◆ Collection entries
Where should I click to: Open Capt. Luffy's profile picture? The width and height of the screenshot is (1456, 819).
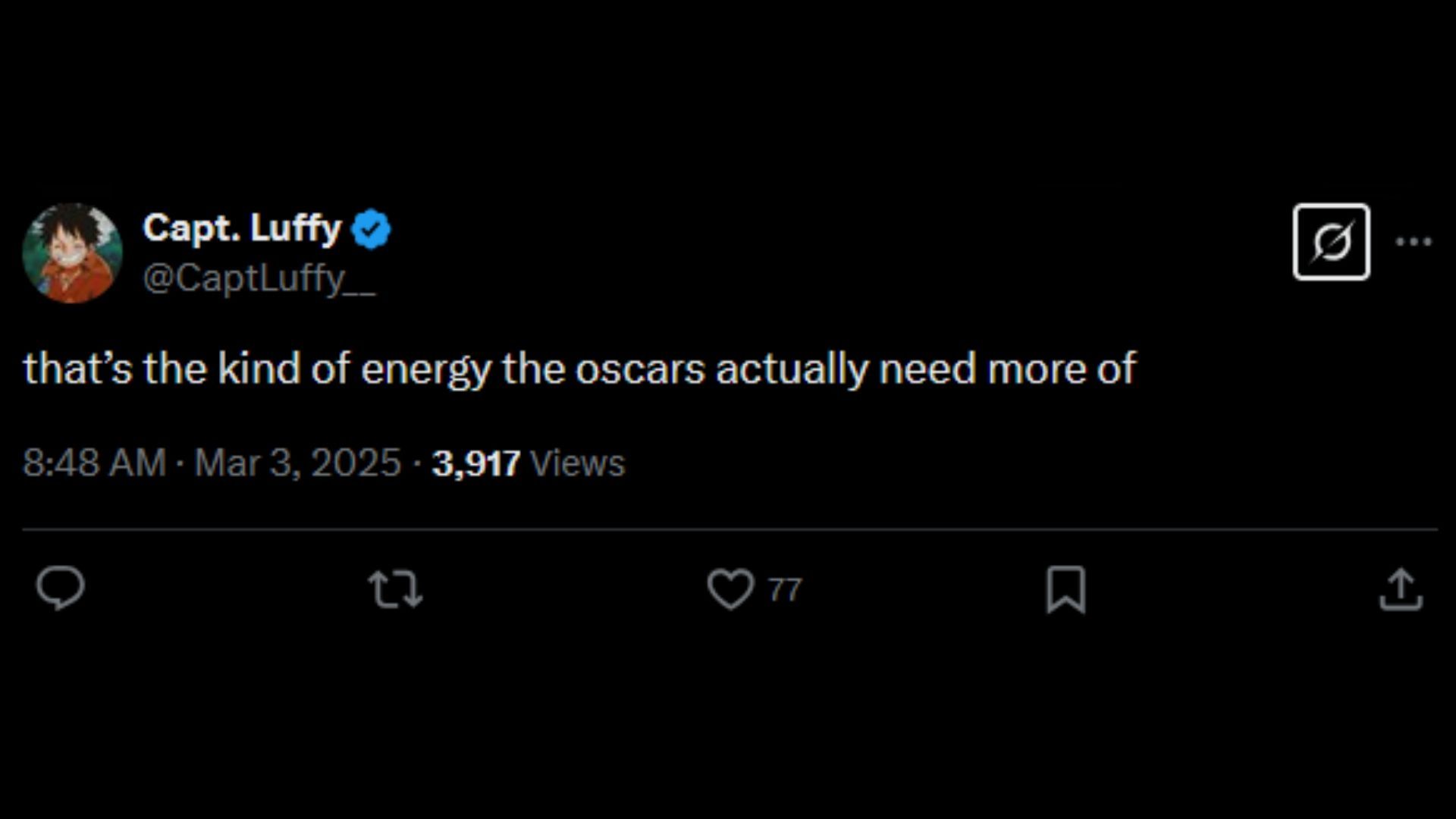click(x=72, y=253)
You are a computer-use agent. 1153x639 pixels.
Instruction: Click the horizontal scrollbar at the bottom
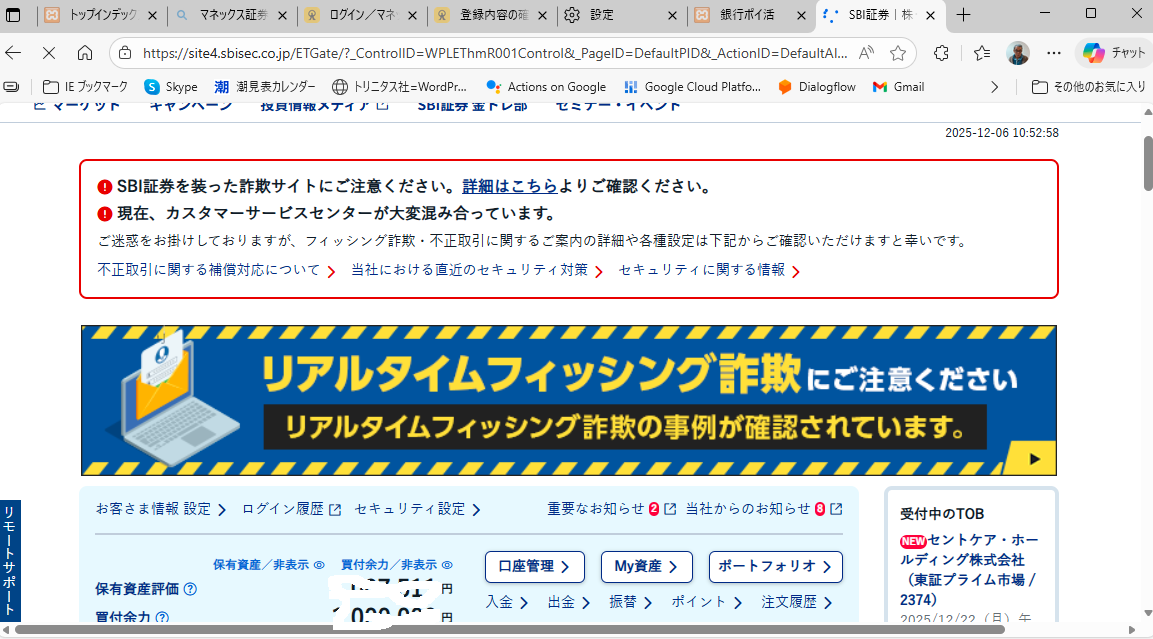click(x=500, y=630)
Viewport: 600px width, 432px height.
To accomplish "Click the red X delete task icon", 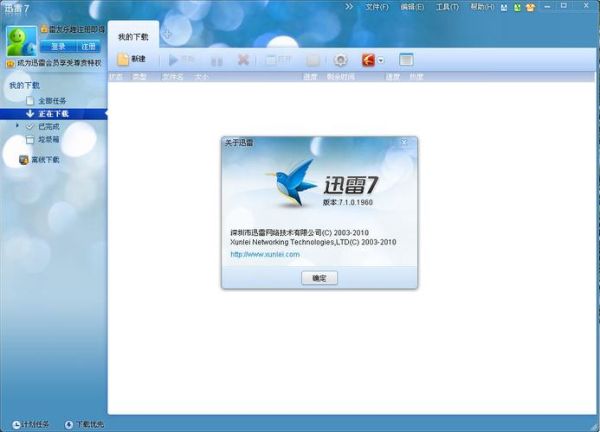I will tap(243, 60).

◆ AIM
Find every row above containing the string "width", matching case exactly, and copy each such row in full.

◆ TASK SOLUTION
Where should I click to: Open Capt. Luffy's profile picture? The width and height of the screenshot is (1456, 819).
Viewport: 600px width, 432px height.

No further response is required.